BEGIN
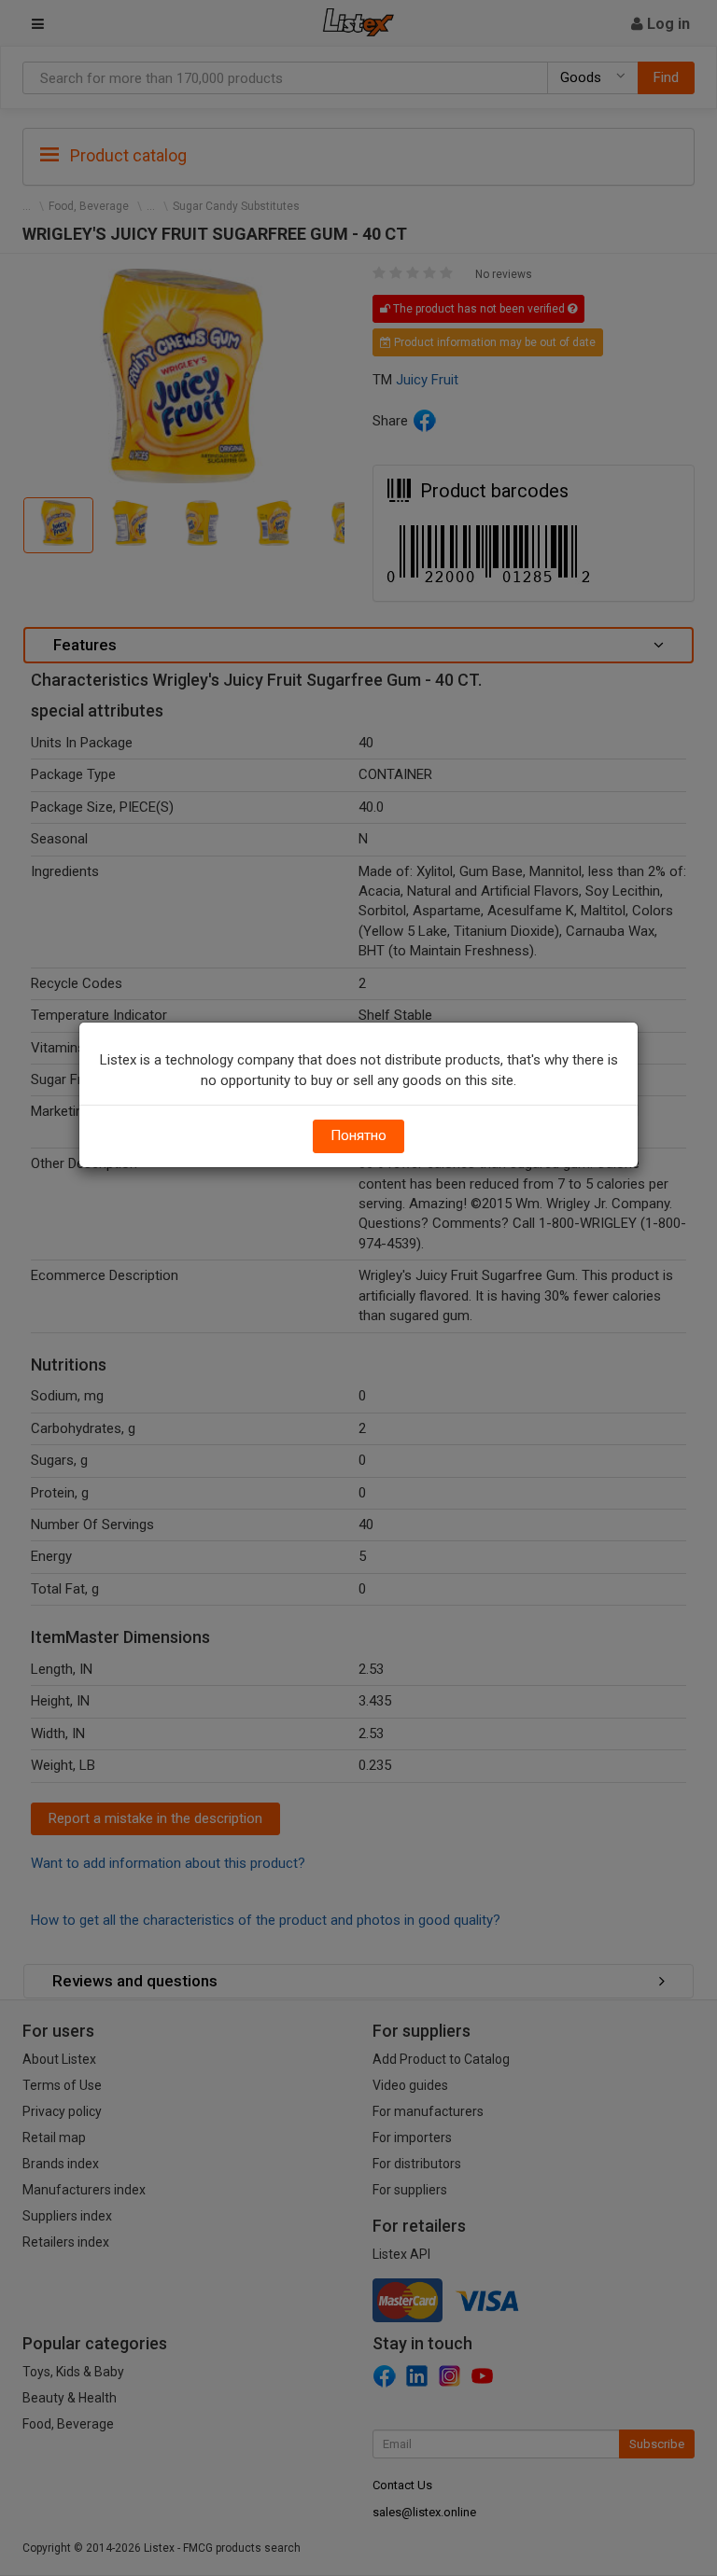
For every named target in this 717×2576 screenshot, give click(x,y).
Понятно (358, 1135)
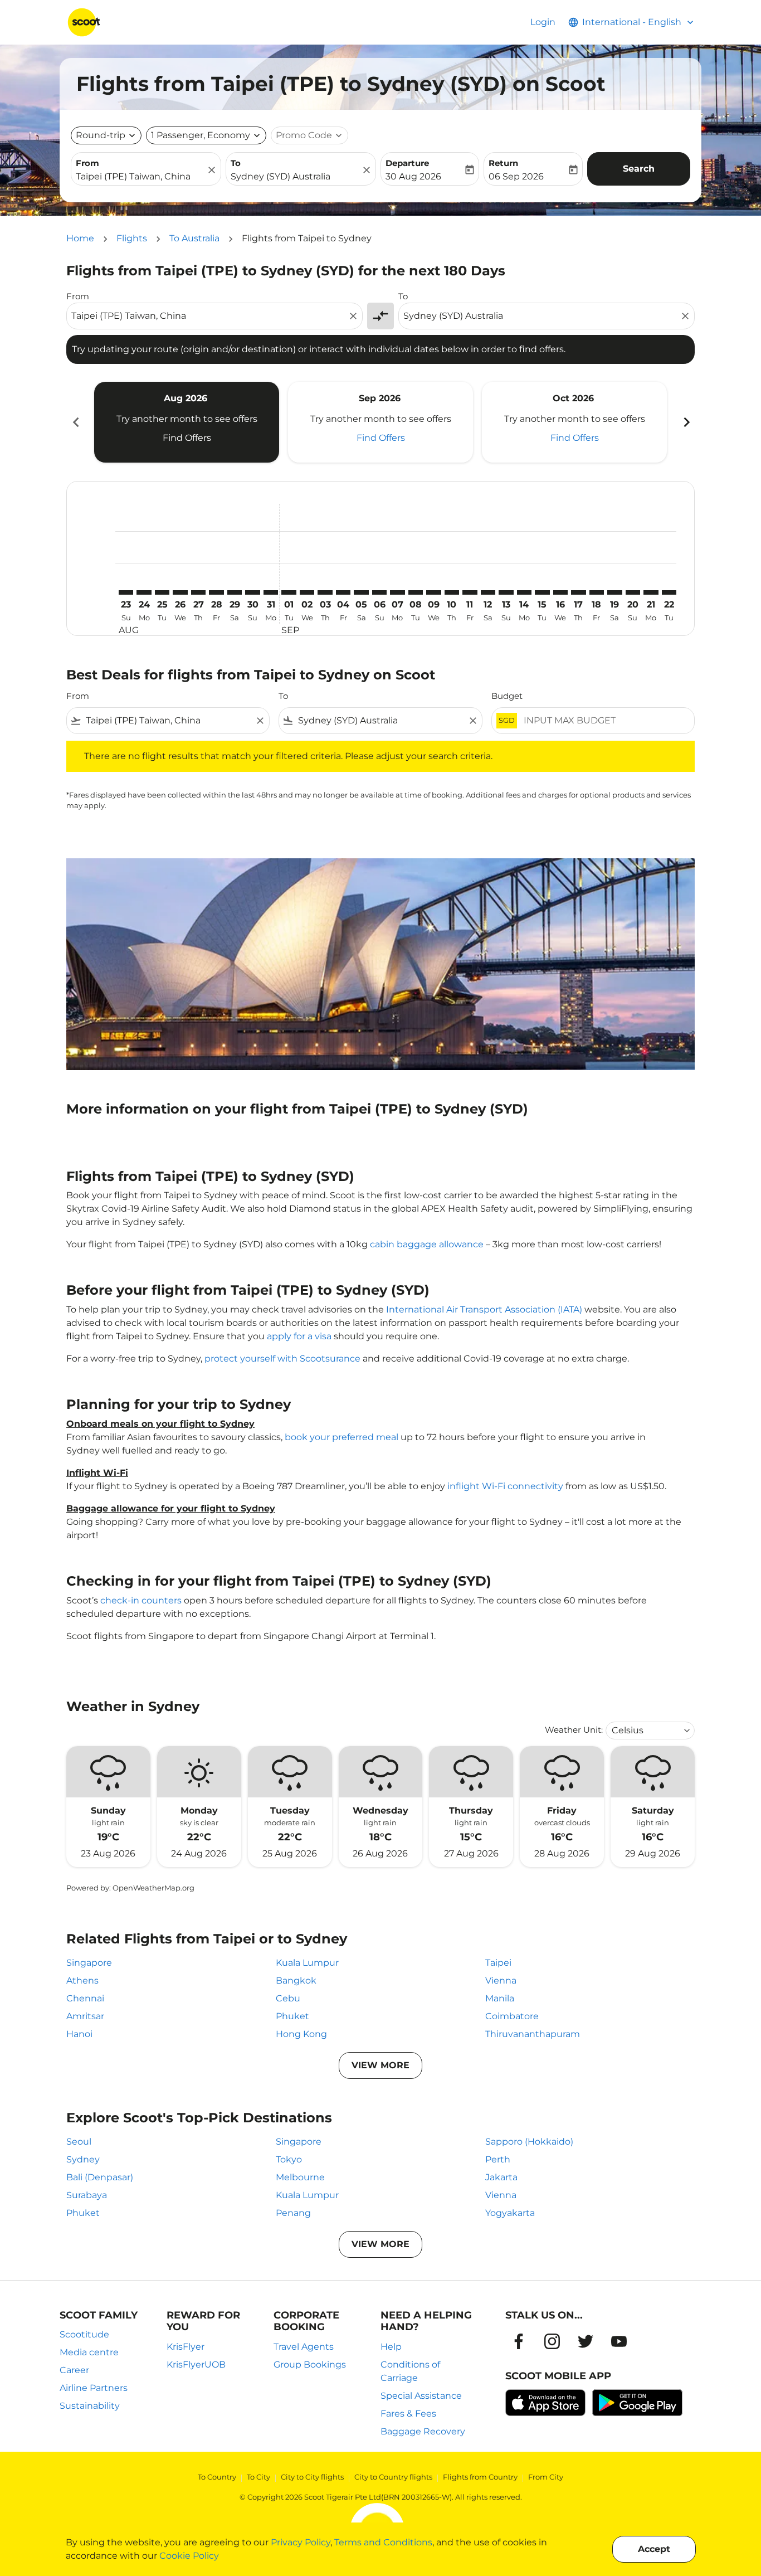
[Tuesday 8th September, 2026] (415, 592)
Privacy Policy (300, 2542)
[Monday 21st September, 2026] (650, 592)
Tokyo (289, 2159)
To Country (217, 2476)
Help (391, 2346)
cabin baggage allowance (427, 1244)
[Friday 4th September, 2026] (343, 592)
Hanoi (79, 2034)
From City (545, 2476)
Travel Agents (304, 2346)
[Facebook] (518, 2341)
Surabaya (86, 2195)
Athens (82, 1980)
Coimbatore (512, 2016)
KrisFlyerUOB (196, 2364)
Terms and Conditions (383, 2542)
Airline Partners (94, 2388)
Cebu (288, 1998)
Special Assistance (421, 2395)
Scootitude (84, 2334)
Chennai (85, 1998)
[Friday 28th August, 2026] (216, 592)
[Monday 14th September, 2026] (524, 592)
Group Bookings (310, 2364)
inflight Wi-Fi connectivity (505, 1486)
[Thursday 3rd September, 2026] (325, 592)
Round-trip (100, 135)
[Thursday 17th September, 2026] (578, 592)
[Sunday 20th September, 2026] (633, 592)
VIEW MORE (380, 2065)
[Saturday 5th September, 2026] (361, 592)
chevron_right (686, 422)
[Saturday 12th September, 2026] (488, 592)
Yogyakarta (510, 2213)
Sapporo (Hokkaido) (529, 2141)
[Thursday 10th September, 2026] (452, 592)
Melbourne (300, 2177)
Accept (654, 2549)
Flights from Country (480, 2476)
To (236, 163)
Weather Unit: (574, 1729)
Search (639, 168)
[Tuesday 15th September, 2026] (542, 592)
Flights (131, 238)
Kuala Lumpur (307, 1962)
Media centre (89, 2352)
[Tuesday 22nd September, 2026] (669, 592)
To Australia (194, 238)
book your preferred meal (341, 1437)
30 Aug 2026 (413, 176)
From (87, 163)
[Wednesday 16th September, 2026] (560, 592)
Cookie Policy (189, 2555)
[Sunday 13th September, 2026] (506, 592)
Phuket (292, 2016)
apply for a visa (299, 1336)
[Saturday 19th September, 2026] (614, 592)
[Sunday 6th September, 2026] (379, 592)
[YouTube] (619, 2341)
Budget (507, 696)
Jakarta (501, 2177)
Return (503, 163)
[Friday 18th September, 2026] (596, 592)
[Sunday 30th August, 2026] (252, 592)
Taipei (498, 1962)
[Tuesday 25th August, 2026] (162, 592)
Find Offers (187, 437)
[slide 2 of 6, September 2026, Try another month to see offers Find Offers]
END
• _Exercise aim_: Whenever a line above includes the string "Sunday", copy it.

• _Solution for this task_:
[Sunday 20th September, 2026] (633, 592)
[Sunday 13th September, 2026] (506, 592)
[Sunday 6th September, 2026] (379, 592)
[Sunday 30th August, 2026] (252, 592)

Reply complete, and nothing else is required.